4 Conditional Probability

4.1 Why Conditional Probability?

A rapid test for a disease is described as 95% accurate. You take the test. It comes back positive. How worried should you be?

Most people say: 95% chance I have it. The correct answer — which we will derive — might be closer to 9%. The difference is dramatic, and it comes entirely from ignoring one piece of information: how common is the disease in the first place?

This is the central insight of conditional probability. Probabilities are not static — they must be revised when new information arrives. The three tools that make this precise are:

The Multiplication Rule — probability of a sequence of events
The Total Probability Theorem — breaking a complex event into simpler scenarios
Bayes’ Rule — working backwards from observed evidence to hidden causes

These three tools, combined, are the foundation of inference — the entire field of reasoning from data to conclusions.

4.2 1. Revised Beliefs

4.2.1 The Intuition

Imagine a town registry of 1000 residents. You pick one at random.

Before any information: P(\text{person is under 18}) \approx 0.25.
New information: the person is married.
After the information: P(\text{person is under 18} \mid \text{married}) is now much smaller — perhaps 0.01.

The new information did not change the world.
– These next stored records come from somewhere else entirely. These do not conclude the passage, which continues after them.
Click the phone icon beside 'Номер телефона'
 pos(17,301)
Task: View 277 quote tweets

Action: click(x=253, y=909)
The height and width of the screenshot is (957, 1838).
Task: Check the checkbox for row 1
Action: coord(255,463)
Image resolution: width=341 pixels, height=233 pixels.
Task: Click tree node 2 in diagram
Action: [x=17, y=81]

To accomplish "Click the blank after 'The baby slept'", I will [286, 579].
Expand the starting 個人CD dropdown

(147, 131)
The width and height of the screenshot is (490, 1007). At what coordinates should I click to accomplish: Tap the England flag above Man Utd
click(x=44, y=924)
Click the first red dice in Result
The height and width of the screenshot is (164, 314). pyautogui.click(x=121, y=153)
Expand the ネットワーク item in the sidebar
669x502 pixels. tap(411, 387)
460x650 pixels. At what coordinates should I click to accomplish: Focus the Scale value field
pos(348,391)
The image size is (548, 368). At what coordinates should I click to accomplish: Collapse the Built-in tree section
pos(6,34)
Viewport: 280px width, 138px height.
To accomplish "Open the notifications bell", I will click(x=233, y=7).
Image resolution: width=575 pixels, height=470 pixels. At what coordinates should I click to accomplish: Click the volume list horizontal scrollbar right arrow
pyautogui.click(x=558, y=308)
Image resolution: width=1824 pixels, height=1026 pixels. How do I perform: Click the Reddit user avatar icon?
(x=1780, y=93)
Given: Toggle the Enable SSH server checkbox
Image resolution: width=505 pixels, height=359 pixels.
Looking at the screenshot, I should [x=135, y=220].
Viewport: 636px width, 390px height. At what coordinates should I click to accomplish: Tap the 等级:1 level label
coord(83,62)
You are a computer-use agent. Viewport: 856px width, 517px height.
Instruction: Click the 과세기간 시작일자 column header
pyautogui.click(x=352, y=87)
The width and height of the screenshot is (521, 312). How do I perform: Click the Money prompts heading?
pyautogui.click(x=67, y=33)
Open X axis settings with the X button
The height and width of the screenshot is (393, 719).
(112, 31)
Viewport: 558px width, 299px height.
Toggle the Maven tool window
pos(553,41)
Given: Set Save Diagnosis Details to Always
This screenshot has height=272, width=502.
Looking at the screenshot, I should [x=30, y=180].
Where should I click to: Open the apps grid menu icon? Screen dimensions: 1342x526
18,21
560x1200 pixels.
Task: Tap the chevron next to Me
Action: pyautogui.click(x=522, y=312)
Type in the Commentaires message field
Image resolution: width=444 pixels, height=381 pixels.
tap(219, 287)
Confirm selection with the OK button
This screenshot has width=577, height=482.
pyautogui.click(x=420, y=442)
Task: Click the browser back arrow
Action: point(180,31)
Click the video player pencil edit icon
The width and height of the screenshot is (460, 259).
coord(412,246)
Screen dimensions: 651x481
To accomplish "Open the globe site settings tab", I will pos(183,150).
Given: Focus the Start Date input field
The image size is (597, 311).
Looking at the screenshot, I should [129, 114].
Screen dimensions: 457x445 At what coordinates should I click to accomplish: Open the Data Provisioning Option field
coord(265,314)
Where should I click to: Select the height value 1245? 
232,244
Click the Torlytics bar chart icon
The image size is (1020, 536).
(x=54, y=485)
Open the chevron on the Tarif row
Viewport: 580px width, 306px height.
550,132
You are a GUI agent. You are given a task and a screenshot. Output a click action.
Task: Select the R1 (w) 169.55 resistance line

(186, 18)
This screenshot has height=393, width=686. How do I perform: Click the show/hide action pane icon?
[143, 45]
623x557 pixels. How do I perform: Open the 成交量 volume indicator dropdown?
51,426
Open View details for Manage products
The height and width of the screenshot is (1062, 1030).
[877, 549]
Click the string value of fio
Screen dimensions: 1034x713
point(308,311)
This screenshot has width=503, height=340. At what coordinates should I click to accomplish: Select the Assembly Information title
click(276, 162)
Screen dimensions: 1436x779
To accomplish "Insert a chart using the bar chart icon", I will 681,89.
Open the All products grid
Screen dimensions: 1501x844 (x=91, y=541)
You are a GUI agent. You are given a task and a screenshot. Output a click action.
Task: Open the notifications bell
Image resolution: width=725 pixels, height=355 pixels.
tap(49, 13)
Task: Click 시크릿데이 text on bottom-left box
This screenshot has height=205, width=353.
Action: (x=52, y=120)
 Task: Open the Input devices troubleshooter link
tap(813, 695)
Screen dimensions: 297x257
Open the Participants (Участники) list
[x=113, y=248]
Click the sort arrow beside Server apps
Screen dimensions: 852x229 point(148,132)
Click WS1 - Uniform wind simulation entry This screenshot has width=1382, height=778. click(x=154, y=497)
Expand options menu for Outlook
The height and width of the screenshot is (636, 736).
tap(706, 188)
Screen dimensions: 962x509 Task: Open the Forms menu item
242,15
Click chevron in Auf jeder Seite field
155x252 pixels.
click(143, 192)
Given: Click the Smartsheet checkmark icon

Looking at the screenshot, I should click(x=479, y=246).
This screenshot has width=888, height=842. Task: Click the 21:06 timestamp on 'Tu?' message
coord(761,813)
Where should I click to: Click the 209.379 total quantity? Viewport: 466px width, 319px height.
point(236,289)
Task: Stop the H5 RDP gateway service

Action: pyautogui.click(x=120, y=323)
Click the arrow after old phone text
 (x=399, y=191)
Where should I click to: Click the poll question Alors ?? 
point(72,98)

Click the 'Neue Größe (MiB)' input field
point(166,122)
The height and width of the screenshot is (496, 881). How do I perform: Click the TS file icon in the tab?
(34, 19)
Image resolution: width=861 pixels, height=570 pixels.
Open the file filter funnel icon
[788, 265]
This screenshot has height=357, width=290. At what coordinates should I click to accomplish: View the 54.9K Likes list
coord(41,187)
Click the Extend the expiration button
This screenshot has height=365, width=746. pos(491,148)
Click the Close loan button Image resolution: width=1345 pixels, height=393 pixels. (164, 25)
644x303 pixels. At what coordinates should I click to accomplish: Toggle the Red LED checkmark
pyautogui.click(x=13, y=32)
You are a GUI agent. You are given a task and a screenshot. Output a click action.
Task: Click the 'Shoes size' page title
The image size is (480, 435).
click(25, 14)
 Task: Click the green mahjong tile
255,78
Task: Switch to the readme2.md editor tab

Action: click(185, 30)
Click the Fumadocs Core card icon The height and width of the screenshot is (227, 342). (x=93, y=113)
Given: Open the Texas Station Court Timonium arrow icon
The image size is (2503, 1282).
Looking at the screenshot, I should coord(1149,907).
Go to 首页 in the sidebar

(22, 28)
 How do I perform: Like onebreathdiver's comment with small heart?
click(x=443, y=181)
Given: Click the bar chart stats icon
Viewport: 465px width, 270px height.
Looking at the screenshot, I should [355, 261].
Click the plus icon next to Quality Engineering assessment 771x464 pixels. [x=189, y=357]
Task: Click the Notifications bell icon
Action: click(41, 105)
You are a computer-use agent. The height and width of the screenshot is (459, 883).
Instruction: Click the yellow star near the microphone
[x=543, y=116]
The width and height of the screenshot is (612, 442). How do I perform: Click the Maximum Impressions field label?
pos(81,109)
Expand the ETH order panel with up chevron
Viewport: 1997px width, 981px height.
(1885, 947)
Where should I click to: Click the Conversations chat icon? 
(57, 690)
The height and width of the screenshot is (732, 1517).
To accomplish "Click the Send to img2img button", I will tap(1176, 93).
It changed what we know about it, which forces a revision of our probability. Conditional probability is the formal machinery for this revision.

4.2.2 Shrinking the Sample Space

When we learn that event B has occurred, two things happen:

Elimination: every outcome not in B becomes impossible.
Re-normalisation: the remaining outcomes in B must now sum to probability 1, so their relative weights are preserved but scaled up.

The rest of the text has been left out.